Ebola is a severe acute viral illness.3 Once the virus enters the body it can replicate very quickly, causing a range of symptoms of increasing severity. The disease is fatal in 50-90% of cases. Classically, symptoms can include fever, intense weakness, muscle pain, headache and sore throat, vomiting and diarrhoea, impaired kidney and liver function, and in some cases, both internal and external bleeding.4
The incubation period (the time interval from infection with the virus to onset of symptoms) is
2 to 21 days.
1.2 Diagnosis and treatment
The symptoms of Ebola virus infection can be similar to other infections such as malaria, cholera and typhoid fever. Definitive diagnosis can be made using a number of laboratory tests. The tests chosen may depend on how long the patient has been experiencing symptoms.
There is no established treatment currently for Ebola virus infection- management is supportive care. This is likely to include oral or intravenous rehydration as patients are often dehydrated.
There is no current effective vaccine for the virus but several are being tested. A number of new treatments have been trialled during the 2014 Ebola outbreak, more information on these is provide in section 5 of this note.
Transmission of Ebola can be from animal to human or human to human contact.
Infection has been documented as a result of handling infected wild animals in some parts of Africa. The virus is transmitted between humans through close contact with bodily fluids from symptomatic people.
Healthcare workers are vulnerable to infection when they have close contact with patients without proper protective clothing. Burials where people have close contact with the deceased can also transmit the disease.
Transmission may also occur following sex with an infected person or from touching the soiled clothes of an infected person.
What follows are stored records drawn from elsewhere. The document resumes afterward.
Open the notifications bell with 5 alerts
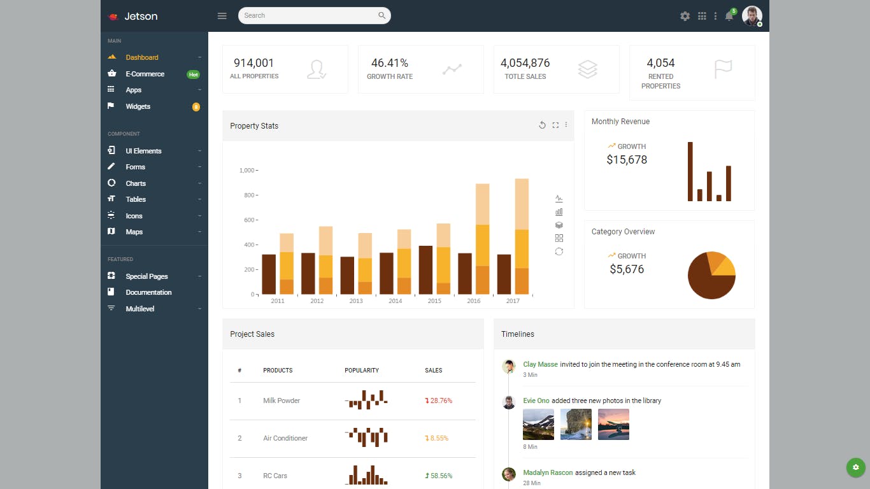Screen dimensions: 870x489 pos(729,16)

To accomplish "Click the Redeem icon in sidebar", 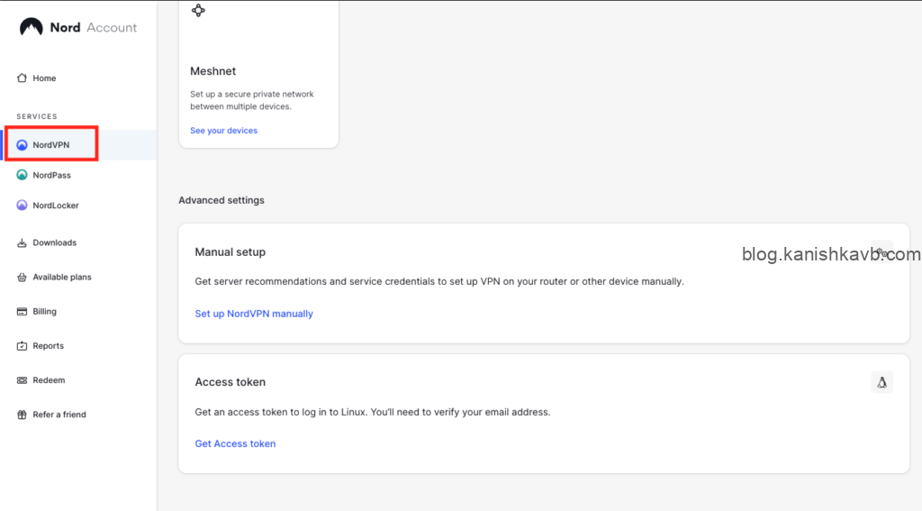I will [x=23, y=380].
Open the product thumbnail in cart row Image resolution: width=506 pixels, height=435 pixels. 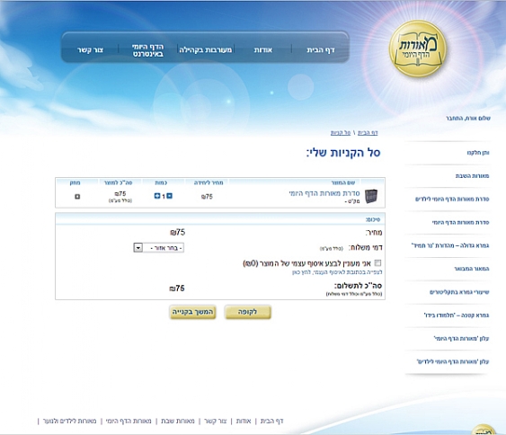click(x=371, y=196)
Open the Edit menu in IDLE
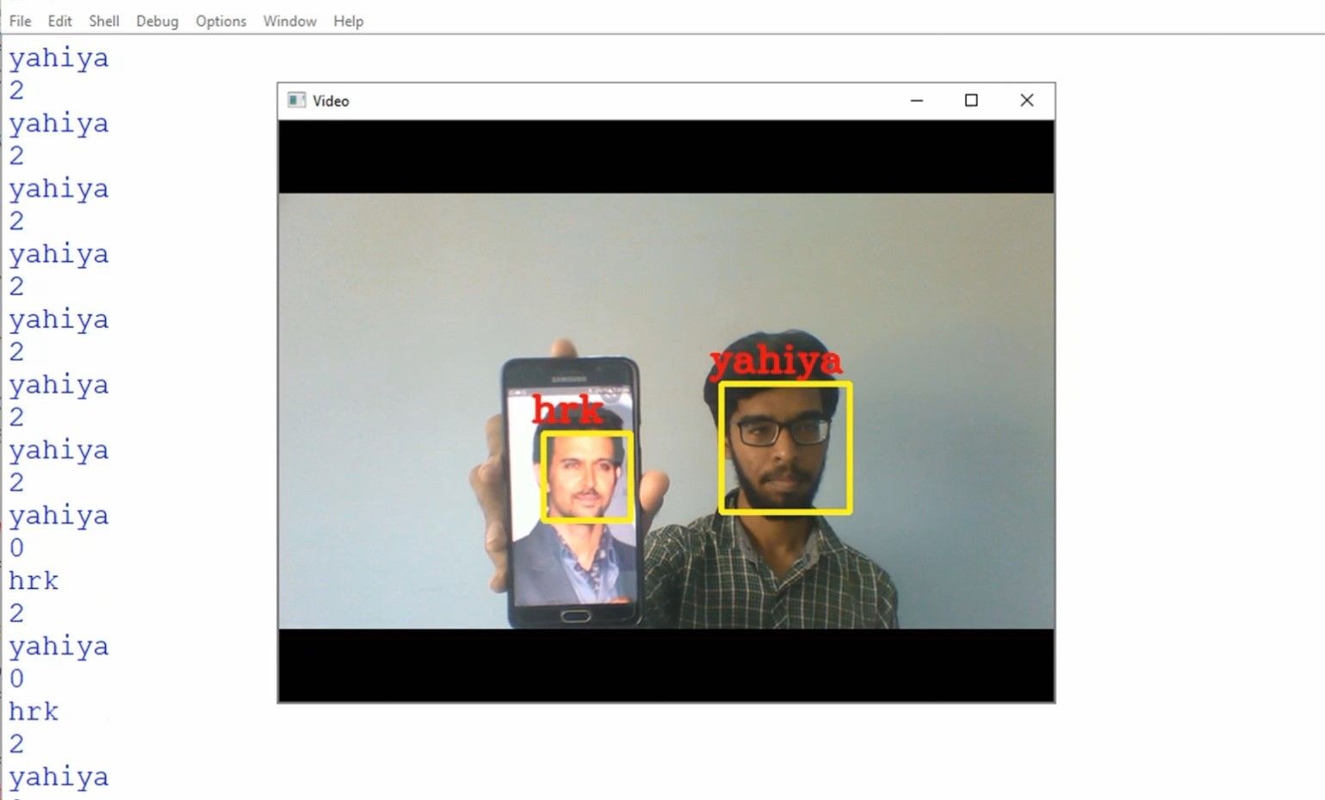The image size is (1325, 800). pos(59,21)
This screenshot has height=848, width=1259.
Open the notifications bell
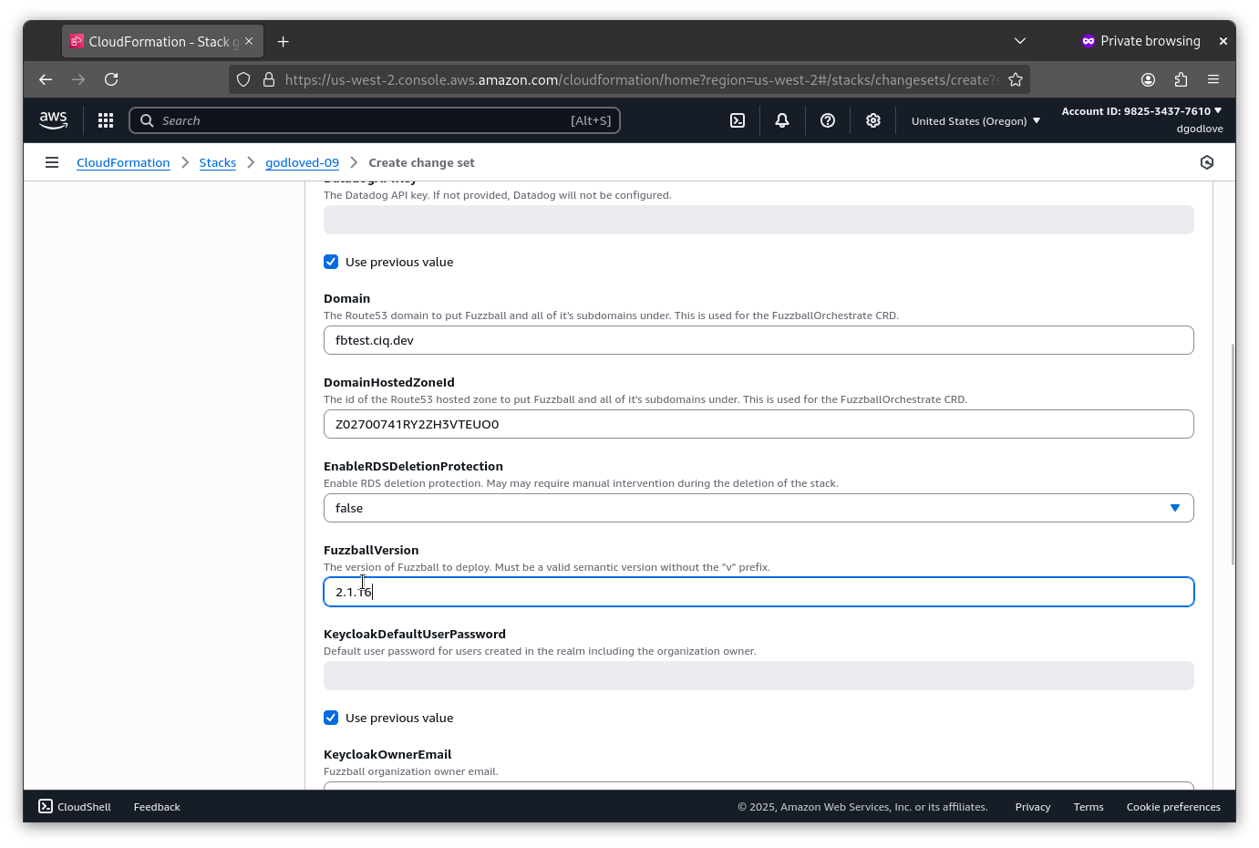tap(781, 119)
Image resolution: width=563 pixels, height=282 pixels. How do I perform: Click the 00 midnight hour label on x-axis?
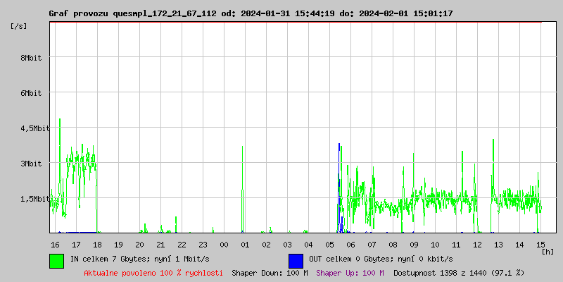pos(224,244)
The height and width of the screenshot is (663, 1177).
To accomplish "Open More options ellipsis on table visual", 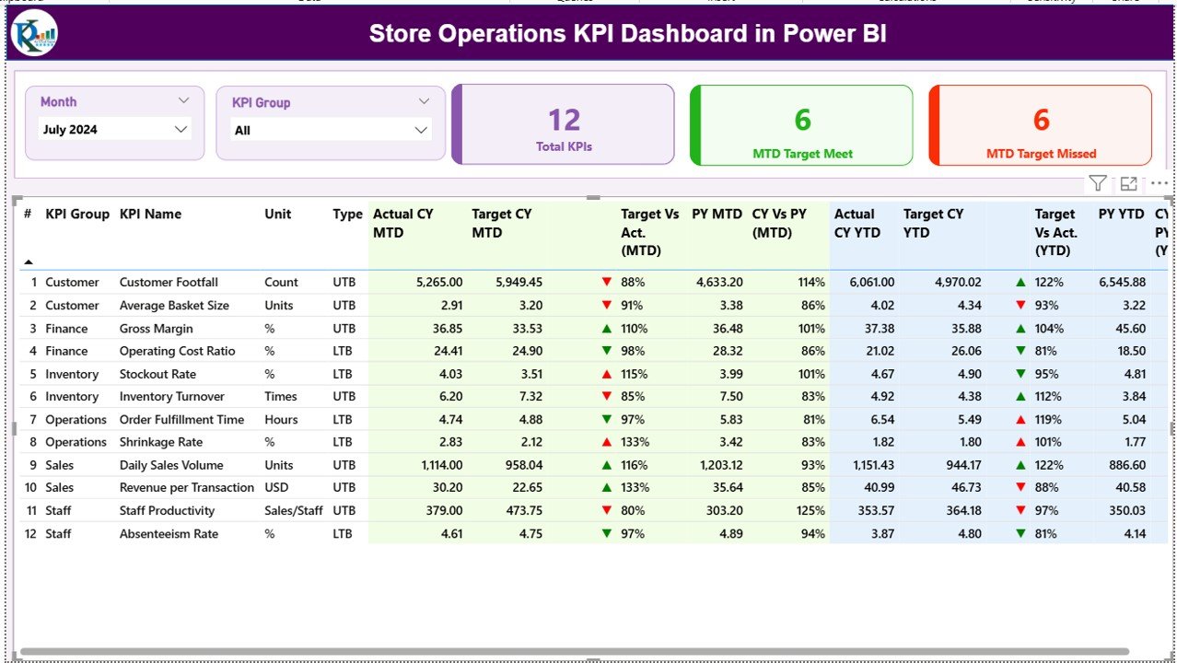I will click(x=1159, y=183).
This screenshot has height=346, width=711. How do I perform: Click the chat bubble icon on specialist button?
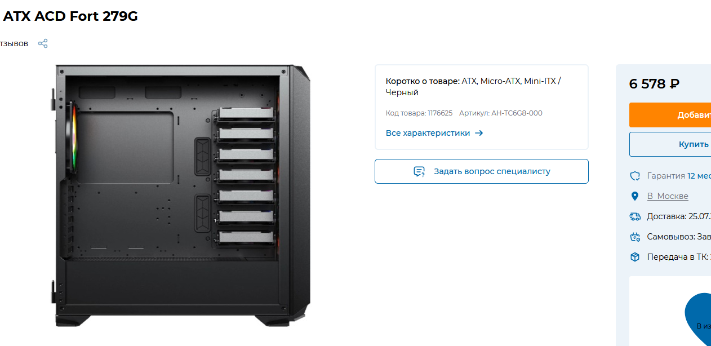[419, 171]
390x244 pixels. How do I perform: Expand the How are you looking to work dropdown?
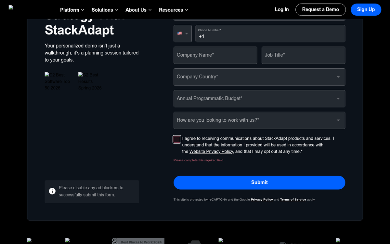point(259,120)
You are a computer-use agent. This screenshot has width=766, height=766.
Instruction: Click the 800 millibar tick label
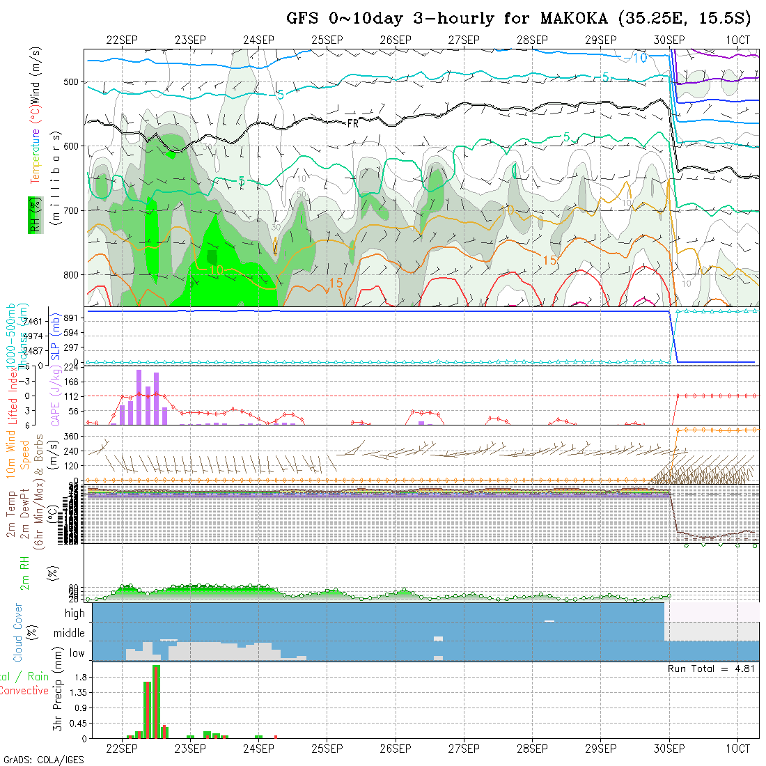[71, 274]

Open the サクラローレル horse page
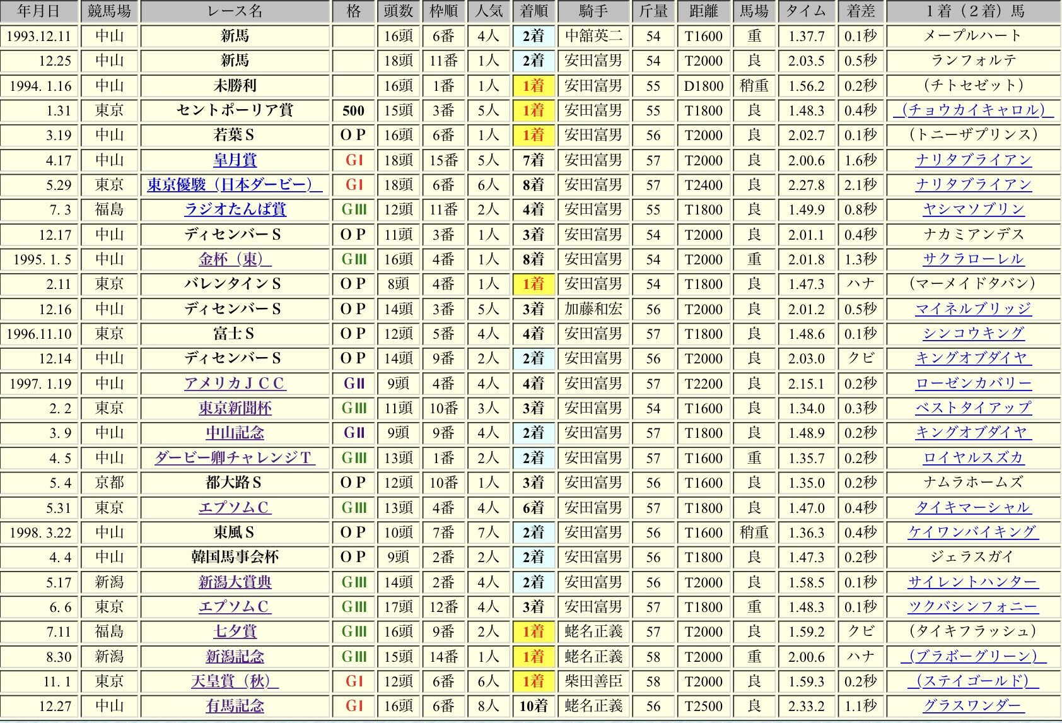point(972,259)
It is important to note that Ebola is not as infectious as many other diseases (for example, Influenza) and is usually not spread through everyday social contact. Close contact is normally needed for transmission.5
Some media coverage has questioned whether or not the Ebola virus could, in future, change its mode of transmission to become airborne, following comments made by the UN Secretary General’s special representative.6 7 A number of infectious diseases and public health experts have provided reaction to these reports. They have stated that this mutation would be highly unlikely and to suggest otherwise was irresponsible:
To suggest that Ebola could become airborne is completely irresponsible. The way the virus is spreading is consistent with what we’ve seen in all previous 25 outbreaks, only transmitting through blood and bodily secretions. There is no precedent for a virus changing its mode of transmission so drastically. Other viruses such as HIV – which transmit in the same way, have passed through millions of humans, and are known to mutate more than Ebola – have not become airborne. Making such claims is an unwelcome distraction from the urgent need to scale up the international response to the ongoing humanitarian crisis in West Africa.
The World Health Organisation have also addressed these claims. They advise that any speculation that the Ebola virus may mutate to a new airborne form is unsubstantiated.9
Following the Ministerial statement on the UK response to Ebola in the Parliament on 13
October, Professor Lord Robert Winston asked for reassurance that the low risk of possible mutation of the virus was being looked at, to ensure that the mode of transmission does not change. The Under-Secretary of State for Health stated that there was close monitoring of the virus and the way in which it mutates.
The World Health Organisation and Public Health England both provide guidance to healthcare workers and others on how to protect against transmission.